Меховые пальто оказывались прожженными искрами, носы лакированных туфель — облуплены, а шеи механических кукол — свернуты наивными и жадными детьми, пытавшимися защитить свою собственность. Ведь всем было ясно, что отобранные вещи к ним больше не вернутся. Так что цель тех долгих и суровых вечерних «наставлений» перед днями помощи заключалась в предотвращении подобных ситуаций. Ровно теми же методами, с которыми я десяток лет спустя столкнулся в армии… Несмотря на то что «наставляли» нас старшие братья, за всем, очевидно, стоял брат настоятеля.
После того как братские наставления заканчивались, в нашем распоряжении оставался весь зимний вечер. Хотя свет обычно гасили часов в одиннадцать, мы, за исключением тех редких дней, когда в печке разжигали огонь, рано расстилали постели и укладывались спать.
Прекрасно сознавая бесплодность своих усилий, мы торопили сон, спасавший от холода и нужды. Однако пронизывающий мороз зимней ночи, шедший от широких стеклянных окон и голого цементного пола, допоздна не давал нам спать. Мы по нескольку раз вставали проверить давно закрытые окна, рыскали в поисках дыр на вполне целых одеялах и засыпали в лучшем случае к полуночи.

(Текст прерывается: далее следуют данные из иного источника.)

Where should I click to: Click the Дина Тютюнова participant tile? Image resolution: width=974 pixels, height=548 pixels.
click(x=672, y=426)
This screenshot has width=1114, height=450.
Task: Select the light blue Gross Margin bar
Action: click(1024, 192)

Тут учитель Ким на мгновение замолчал. И изучающе посмотрел на мужчину. На его лицо, которое из-за следов минувших невзгод и необычайно глубоко посаженных пустых глаз казалось мрачноватым, однако мужчина, спокойный, как прежде, сделал глоток из пластикового стаканчика и, как бы между прочим, обронил только одну фразу:
— И у тебя было трудное детство!
— Так в самом деле не помните ту зиму?
Учителю Киму пришлось прокричать свой вопрос, потому что поезд как раз проезжал через туннель.
— Не помню. Такой зимы.
— Не может быть! Ясно, что помните. Но помнить не хотите. В любом случае ее-то вы не могли забыть. Несчастную дочь Евы.